*Выбранный текст*
◇ ◇ ◇
№7, 1978/Публикации. Воспоминания. Сообщения

«Вообще надо вспоминать…» (Из переписки М. Слонимского с К. Фединым и К. Чуковским). Вступление, публикация и примечания Татьяны Бек

В архиве Михаила Слонимского немалое место занимают материалы его переписки с товарищами по литературному труду. Письма деловые и шутливые, дружеские и сугубо литературные…

Весьма обширна переписка М. Слонимского с К. Фединым (тесная дружба связывала их еще с молодости, со времен «Серапионовых братьев») и с Корнеем Чуковским, одним из первых – и на всю жизнь – творческих наставников Слонимского.

Совершенно самостоятельные, две эти эпистолярные линии однажды пересеклись.

1965 год. М. Слонимский завершает работу над своей «Книгой воспоминаний» («Советский писатель», Л. 1966), посвященной Горькому и Грину, Форш и Зощенко, Шварцу и многим другим «старшим и младшим» (так называется одна из глав книги, где рассказано о петроградском Доме искусств) представителям зарождающейся советской литературы.

Естественно, Слонимскому необходим был взгляд на его воспоминания со стороны и в то же время изнутри. Активизируется переписка с К. Фединым, который как непосредственный очевидец помогает мемуаристу выверить детали и акценты. Очень важен Слонимскому и суд Корнея Чуковского, в ту пору тоже погруженного в проблемы мемуаристики: готовился к печати отдельный том его воспоминаний (в переписке Слонимского и Федина – восторженные отзывы о них).

Надо сказать, что публикуемые фрагменты писем отражают всеобщий интерес к мемуарной литературе, ярко вспыхнувший на рубеже 50 – 60-х годов. «Вообще надо вспоминать, напоминать, восстанавливать истину…» – эти слова М. Слонимского из письма к Николаю Чуковскому по поводу его мемуаров о Мандельштаме («Москва», 1964, N 8) – чрезвычайно характерный «лозунг» литературы тех лет.

Осознанием высокой миссии писателя, работающего над воспоминаниями, и пронизаны размышления трех художников – М. Слонимского, К. Федина, К. Чуковского1.

 

  1. ПЕРЕПИСКА С К. ФЕДИНЫМ

М. СЛОНИМСКИЙ – К. ФЕДИНУ

17 января 1965.

Дорогой Костя <…>.

На днях сдаю книгу воспоминаний. Ты, естественно, в ряде мест существуешь там, и одно место я выписываю здесь, чтобы ты либосанкционировал, либо нет. Говоря о чувстве общности и нашем, И москвичей, и прочих в начале двадцатых годов, я пишу: «Помню, как Федин перенес тяжелую операцию кишечной язвы. Когда я был после этого в Москве, Леонид Леонов спрашивает меня: – Как фединское брюхо? Зажило? Ведь это наше брюхо! – Вот такое было, ощущение – «наше».

Дело в слове «брюхо». Может быть, это грубо? Леонов сказал именно так. И правильно сказал по тем временам. Но сейчас это может быть обидно? Нехорошо? Вот видишь, какой я деликатный. Изменить легче легкого. Но будет скучней. Ты скажи откровенно. Спрошу и Леонова. Об остальных местах, где ты, я не беспокоюсь. <…>

К. ФЕДИН – М. СЛОНИМСКОМУ

6 февраля 1965.
◇ ◇ ◇
*Записи*
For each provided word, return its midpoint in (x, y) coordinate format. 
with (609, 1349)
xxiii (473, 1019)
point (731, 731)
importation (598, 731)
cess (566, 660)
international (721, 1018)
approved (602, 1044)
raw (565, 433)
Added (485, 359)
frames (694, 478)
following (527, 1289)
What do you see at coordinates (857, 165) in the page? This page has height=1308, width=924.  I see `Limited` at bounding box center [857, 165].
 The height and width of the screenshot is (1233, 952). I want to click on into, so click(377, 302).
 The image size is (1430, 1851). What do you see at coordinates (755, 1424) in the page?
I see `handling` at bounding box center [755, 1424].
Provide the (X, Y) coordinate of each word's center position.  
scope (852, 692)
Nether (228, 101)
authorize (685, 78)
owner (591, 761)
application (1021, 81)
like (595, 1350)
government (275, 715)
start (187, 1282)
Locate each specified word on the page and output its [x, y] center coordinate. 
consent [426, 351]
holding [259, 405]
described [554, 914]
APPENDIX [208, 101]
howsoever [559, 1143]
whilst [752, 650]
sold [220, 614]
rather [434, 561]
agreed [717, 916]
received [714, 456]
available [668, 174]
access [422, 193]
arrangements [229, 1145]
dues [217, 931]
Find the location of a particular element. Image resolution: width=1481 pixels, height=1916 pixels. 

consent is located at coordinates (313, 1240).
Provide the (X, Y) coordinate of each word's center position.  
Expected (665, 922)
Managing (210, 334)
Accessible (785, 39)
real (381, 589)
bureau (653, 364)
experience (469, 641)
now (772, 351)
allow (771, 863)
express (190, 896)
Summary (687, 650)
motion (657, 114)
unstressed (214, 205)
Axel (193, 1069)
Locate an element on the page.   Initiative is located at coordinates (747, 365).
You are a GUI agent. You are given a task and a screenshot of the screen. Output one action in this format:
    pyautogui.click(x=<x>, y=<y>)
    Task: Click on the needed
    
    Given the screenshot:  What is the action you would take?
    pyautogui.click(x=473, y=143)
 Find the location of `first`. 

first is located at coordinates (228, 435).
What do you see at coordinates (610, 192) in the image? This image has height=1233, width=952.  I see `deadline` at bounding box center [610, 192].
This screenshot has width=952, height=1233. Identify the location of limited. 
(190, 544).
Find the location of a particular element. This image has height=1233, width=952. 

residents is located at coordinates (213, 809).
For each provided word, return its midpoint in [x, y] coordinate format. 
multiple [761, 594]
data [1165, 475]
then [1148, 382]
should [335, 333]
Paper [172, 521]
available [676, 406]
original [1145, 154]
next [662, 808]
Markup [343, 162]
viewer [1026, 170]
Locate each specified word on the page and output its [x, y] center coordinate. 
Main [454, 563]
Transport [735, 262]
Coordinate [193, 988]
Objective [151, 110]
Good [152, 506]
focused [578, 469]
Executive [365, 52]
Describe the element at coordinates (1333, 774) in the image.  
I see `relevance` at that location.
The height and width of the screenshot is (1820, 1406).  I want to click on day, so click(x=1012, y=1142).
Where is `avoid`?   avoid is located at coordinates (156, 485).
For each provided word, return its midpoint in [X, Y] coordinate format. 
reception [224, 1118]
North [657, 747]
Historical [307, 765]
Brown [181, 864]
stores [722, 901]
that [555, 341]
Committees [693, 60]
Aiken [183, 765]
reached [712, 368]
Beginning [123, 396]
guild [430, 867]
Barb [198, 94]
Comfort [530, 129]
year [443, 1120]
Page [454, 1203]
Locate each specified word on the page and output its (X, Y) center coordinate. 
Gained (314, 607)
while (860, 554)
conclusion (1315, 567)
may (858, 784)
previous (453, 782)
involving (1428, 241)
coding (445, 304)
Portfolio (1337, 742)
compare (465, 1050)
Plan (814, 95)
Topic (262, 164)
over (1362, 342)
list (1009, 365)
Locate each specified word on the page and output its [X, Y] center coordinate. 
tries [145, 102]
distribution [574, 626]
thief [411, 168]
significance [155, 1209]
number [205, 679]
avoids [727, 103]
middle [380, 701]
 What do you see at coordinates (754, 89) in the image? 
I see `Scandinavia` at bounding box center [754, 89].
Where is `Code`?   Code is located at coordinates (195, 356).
◇ ◇ ◇
*Список заданий*
**a)** Назовите всех, кому, согласно выбранному тексту, посвящена «Книга воспоминаний» Слонимского и кто назван там по фамилии.
**b)** Ответьте по выбранному тексту:
(i) В каком году Слонимский завершает работу над «Книгой воспоминаний»?
(ii) Какую операцию перенес Федин?
(iii) В каком журнале и в каком номере вышли мемуары Николая Чуковского о Мандельштаме?
**c)** Приведите фрагмент выбранного текста, который начинается словами «В архиве Михаила» и заканчивается словами «творческих наставников Слонимского.», заменив в нем «наставников» на «учителей».
Записи никак не связаны с выбранным текстом.

*Ответы по порядку*
**a)** Горький, Грин, Форш, Зощенко, Шварц.

**b)**
(i) В 1965 году.
(ii) Тяжелую операцию кишечной язвы.
(iii) В журнале «Москва», 1964, № 8.

**c)**
В архиве Михаила Слонимского немалое место занимают материалы его переписки с товарищами по литературному труду. Письма деловые и шутливые, дружеские и сугубо литературные…

Весьма обширна переписка М. Слонимского с К. Фединым (тесная дружба связывала их еще с молодости, со времен «Серапионовых братьев») и с Корнеем Чуковским, одним из первых – и на всю жизнь – творческих учителей Слонимского.